From: Peter Zijlstra <peterz@infradead.org>
To: Linus Torvalds <torvalds@linux-foundation.org>,
	Will Deacon <will.deacon@arm.com>,
	Oleg Nesterov <oleg@redhat.com>,
	Paul McKenney <paulmck@linux.vnet.ibm.com>,
	Benjamin Herrenschmidt <benh@kernel.crashing.org>,
	Michael Ellerman <mpe@ellerman.id.au>
Cc: linux-kernel@vger.kernel.org, Nicholas Piggin <npiggin@gmail.com>,
	Ingo Molnar <mingo@kernel.org>,
	Alan Stern <stern@rowland.harvard.edu>
Subject: Question on smp_mb__before_spinlock
Date: Mon, 5 Sep 2016 11:37:53 +0200	[thread overview]
Message-ID: <20160905093753.GN10138@twins.programming.kicks-ass.net> (raw)

Hi all,

So recently I've had two separate issues that touched upon
smp_mb__before_spinlock().


Since its inception, our understanding of ACQUIRE, esp. as applied to
spinlocks, has changed somewhat. Also, I wonder if, with a simple
change, we cannot make it provide more.

The problem with the comment is that the STORE done by spin_lock isn't
itself ordered by the ACQUIRE, and therefore a later LOAD can pass over
it and cross with any prior STORE, rendering the default WMB
insufficient (pointed out by Alan).

Now, this is only really a problem on PowerPC and ARM64, the former of
which already defined smp_mb__before_spinlock() as a smp_mb(), the
latter does not, Will?

The second issue I wondered about is spinlock transitivity. All except
powerpc have RCsc locks, and since Power already does a full mb, would
it not make sense to put it _after_ the spin_lock(), which would provide
the same guarantee, but also upgrades the section to RCsc.

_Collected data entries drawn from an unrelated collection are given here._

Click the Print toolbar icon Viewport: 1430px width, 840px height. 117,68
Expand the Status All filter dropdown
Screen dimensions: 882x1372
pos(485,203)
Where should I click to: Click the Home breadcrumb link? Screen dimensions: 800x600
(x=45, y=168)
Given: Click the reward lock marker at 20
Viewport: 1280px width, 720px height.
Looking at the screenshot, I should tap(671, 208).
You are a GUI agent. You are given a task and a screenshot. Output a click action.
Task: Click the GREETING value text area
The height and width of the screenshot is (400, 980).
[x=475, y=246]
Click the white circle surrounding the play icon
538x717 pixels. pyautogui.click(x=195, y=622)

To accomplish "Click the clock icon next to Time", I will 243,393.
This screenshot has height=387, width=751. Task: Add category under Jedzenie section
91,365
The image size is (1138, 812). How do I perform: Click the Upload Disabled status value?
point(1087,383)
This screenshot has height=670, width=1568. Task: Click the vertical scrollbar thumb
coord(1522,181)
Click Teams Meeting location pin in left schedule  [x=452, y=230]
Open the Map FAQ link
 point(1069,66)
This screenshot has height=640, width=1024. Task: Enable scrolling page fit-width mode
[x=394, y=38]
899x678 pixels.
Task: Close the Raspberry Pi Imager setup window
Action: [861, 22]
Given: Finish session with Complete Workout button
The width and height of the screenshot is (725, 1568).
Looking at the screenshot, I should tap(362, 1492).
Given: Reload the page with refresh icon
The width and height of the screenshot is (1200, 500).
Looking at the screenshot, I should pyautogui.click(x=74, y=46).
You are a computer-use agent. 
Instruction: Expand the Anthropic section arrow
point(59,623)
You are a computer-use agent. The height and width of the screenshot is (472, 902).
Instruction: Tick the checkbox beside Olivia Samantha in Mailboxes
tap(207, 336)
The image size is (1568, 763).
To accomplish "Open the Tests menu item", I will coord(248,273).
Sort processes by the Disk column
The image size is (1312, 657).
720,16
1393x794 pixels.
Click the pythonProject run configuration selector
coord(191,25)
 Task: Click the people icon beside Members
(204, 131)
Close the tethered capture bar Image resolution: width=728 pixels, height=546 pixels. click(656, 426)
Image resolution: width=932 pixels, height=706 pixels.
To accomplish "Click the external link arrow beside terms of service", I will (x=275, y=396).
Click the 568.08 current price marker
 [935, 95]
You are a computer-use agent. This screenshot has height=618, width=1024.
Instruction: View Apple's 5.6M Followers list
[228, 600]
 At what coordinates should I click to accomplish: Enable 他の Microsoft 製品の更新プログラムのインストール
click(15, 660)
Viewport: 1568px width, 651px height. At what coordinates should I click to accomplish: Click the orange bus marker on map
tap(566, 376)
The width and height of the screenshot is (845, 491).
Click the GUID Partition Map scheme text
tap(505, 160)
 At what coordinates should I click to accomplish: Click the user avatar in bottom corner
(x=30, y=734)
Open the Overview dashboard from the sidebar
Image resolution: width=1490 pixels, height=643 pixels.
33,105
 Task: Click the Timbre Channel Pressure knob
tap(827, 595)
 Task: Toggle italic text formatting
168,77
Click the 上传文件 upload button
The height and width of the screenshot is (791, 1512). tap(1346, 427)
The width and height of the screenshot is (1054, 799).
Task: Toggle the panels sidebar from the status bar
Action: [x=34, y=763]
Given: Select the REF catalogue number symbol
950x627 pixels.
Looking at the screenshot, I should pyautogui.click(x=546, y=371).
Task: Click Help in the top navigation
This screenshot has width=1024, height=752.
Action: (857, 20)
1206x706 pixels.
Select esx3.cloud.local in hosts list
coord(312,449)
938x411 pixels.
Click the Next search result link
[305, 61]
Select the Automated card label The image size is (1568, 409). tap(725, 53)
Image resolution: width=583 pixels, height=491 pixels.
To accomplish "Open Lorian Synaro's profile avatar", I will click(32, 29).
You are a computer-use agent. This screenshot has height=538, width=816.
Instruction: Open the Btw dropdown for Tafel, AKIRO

That would make all schedule() calls fully transitive against one
another.


That is, would something like the below make sense?

(does not deal with mm_types.h and overlayfs using
smp_mb__before_spnlock).

---
 arch/arm64/include/asm/barrier.h   |  2 ++
 arch/powerpc/include/asm/barrier.h |  2 +-
 include/linux/spinlock.h           | 41 +++++++++++++++++++++++++++++---------
 kernel/sched/core.c                |  5 +++--
 4 files changed, 38 insertions(+), 12 deletions(-)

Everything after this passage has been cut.